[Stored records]
#####

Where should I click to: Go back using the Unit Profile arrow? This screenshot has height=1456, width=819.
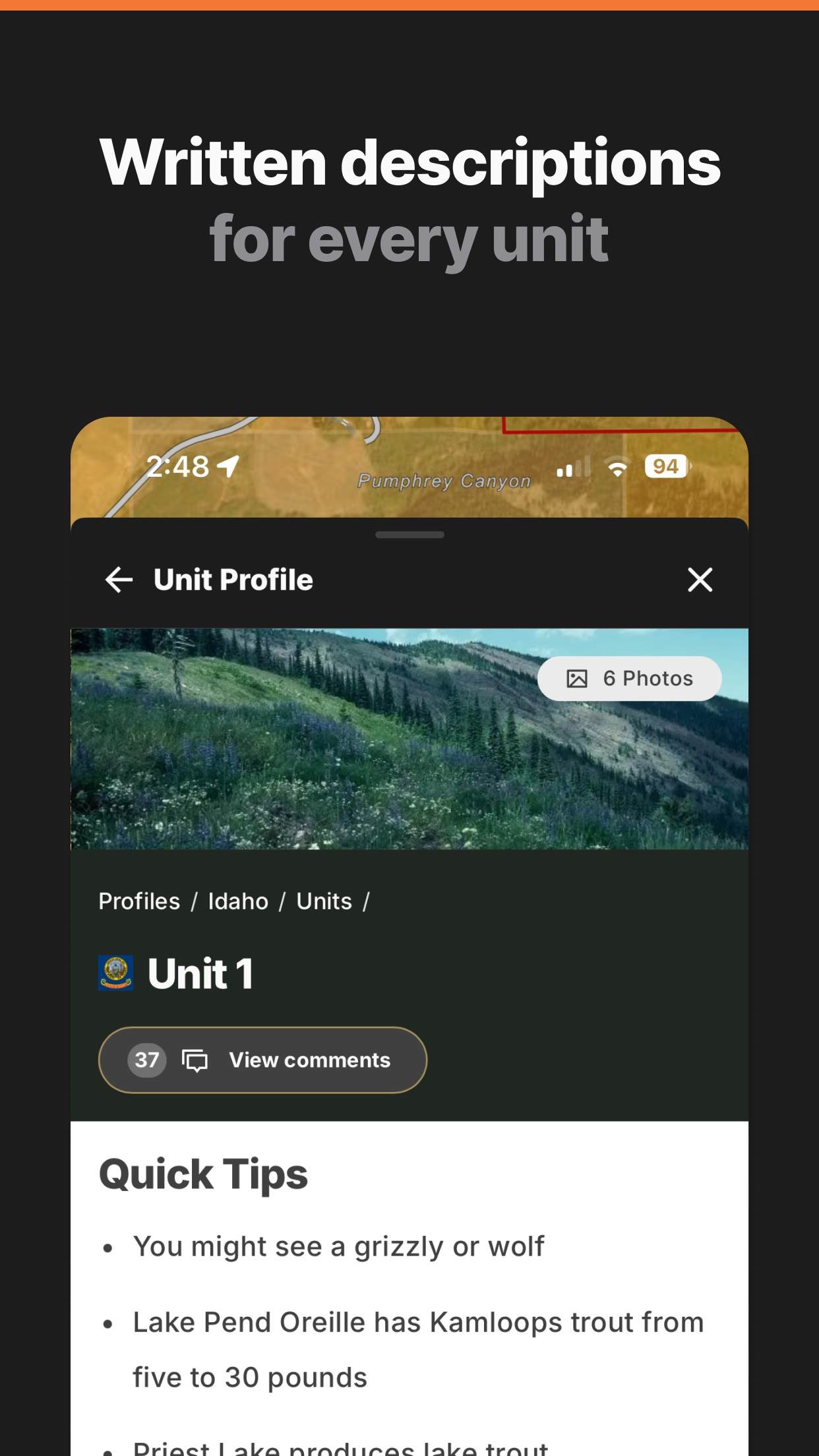(x=119, y=580)
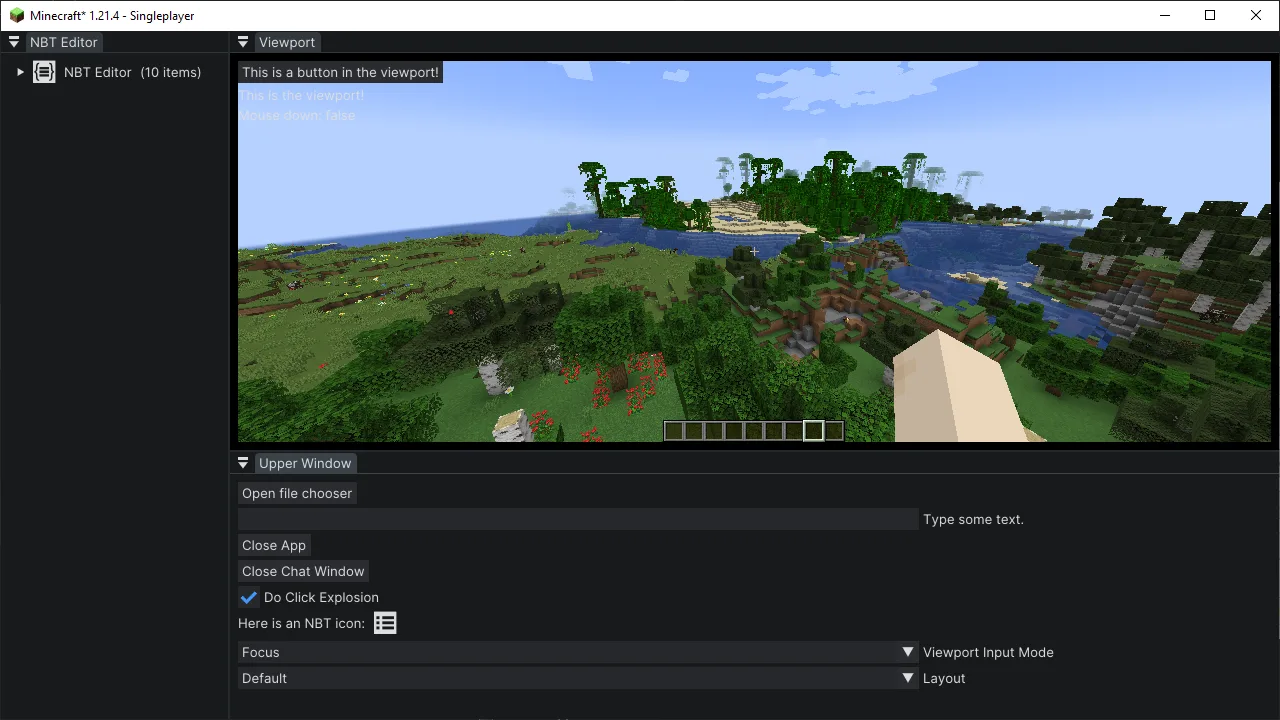Open the Layout dropdown arrow
1280x720 pixels.
[908, 678]
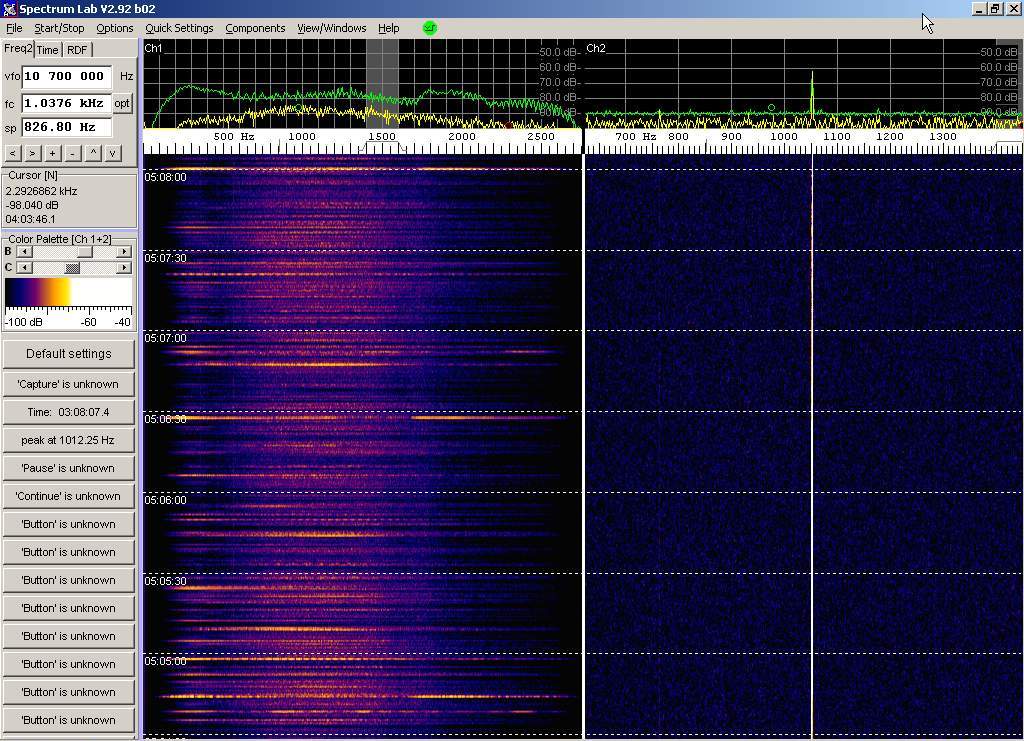Click the left arrow frequency shift button
Screen dimensions: 1024x741
12,153
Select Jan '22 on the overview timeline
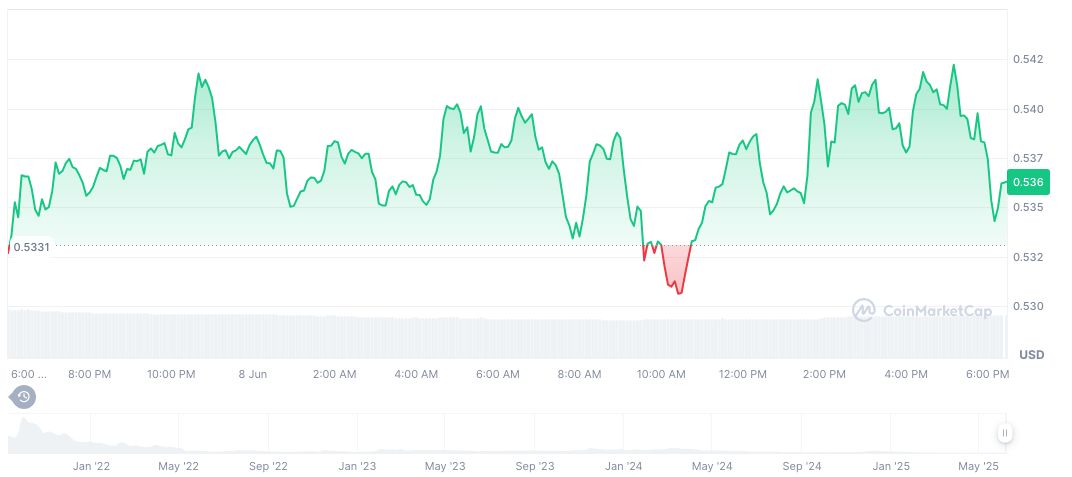 (91, 466)
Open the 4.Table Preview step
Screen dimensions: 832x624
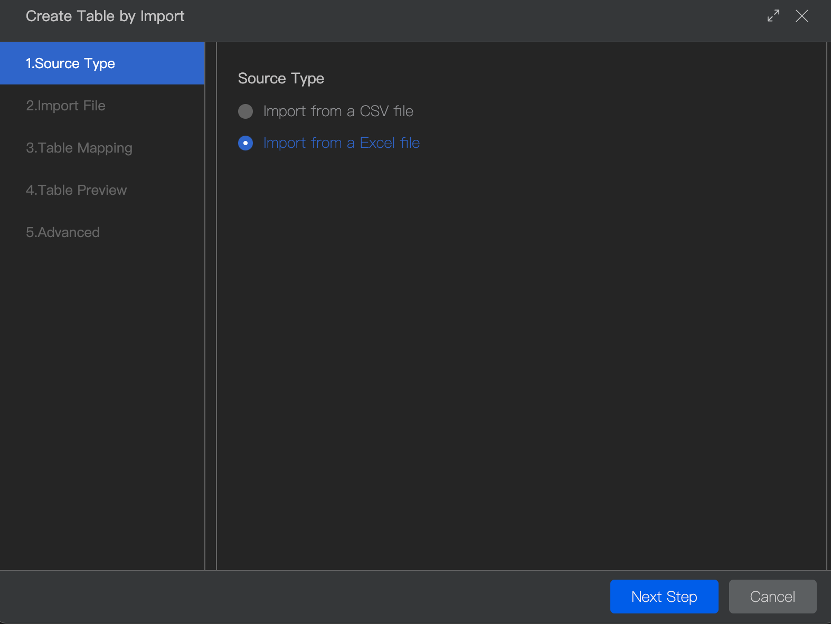pos(77,190)
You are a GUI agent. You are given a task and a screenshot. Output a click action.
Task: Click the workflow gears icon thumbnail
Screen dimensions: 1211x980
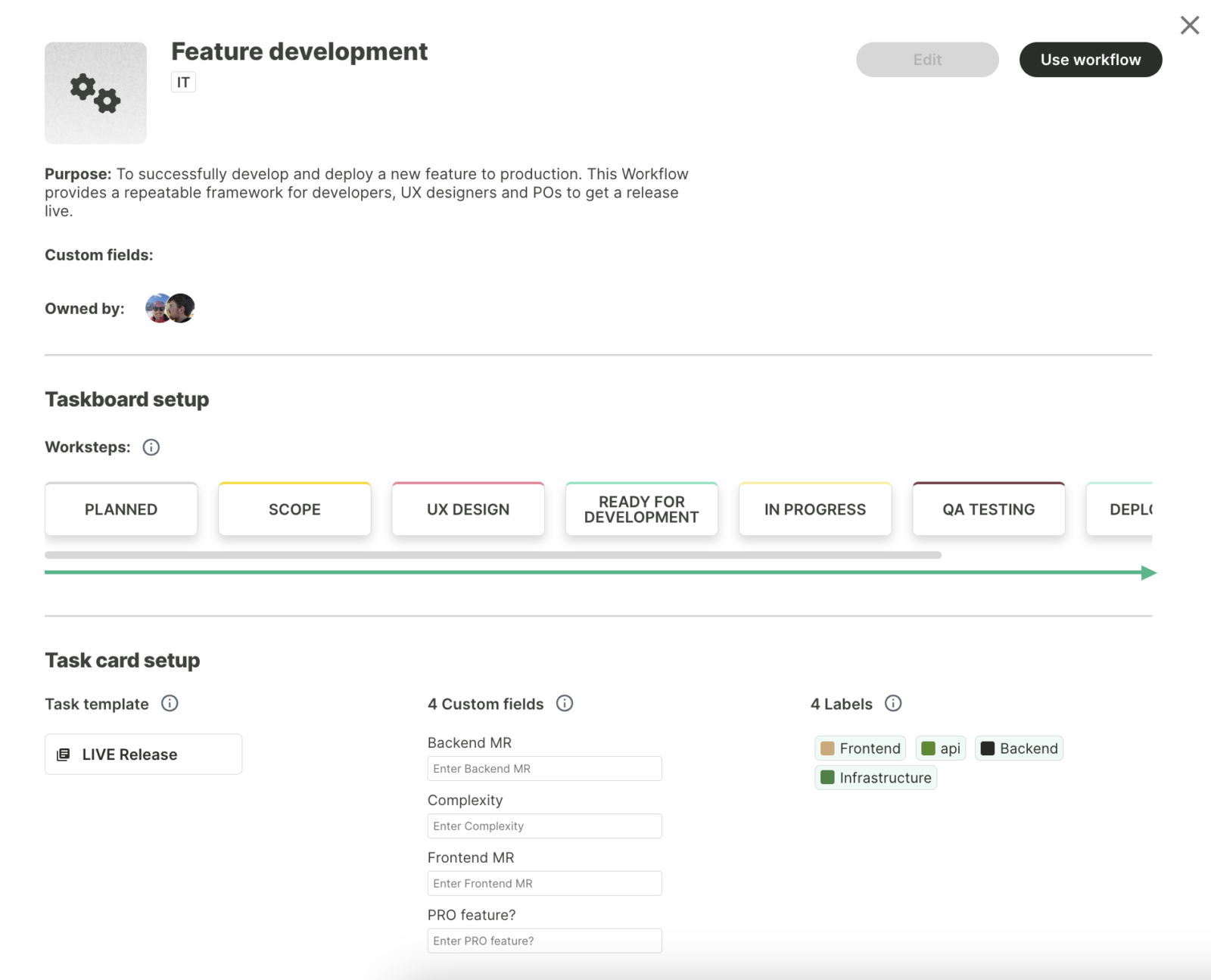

#####

WORK INSTRUCTIONS ▸
Omit the pictures, then give all the lines above again exactly.

REPLY TO THE TASK ▸
Where should I click to: Go back using the Unit Profile arrow? This screenshot has height=1456, width=819.
(x=119, y=580)
Open the Layout dropdown arrow
1280x720 pixels.
[908, 678]
Click the left arrow frequency shift button
Screen dimensions: 1024x741
12,153
Select Jan '22 on the overview timeline
 (91, 466)
Open the 4.Table Preview step
Screen dimensions: 832x624
pos(77,190)
You are a GUI agent. You are given a task and a screenshot. Output a click action.
Task: Click the workflow gears icon thumbnail
Screen dimensions: 1211x980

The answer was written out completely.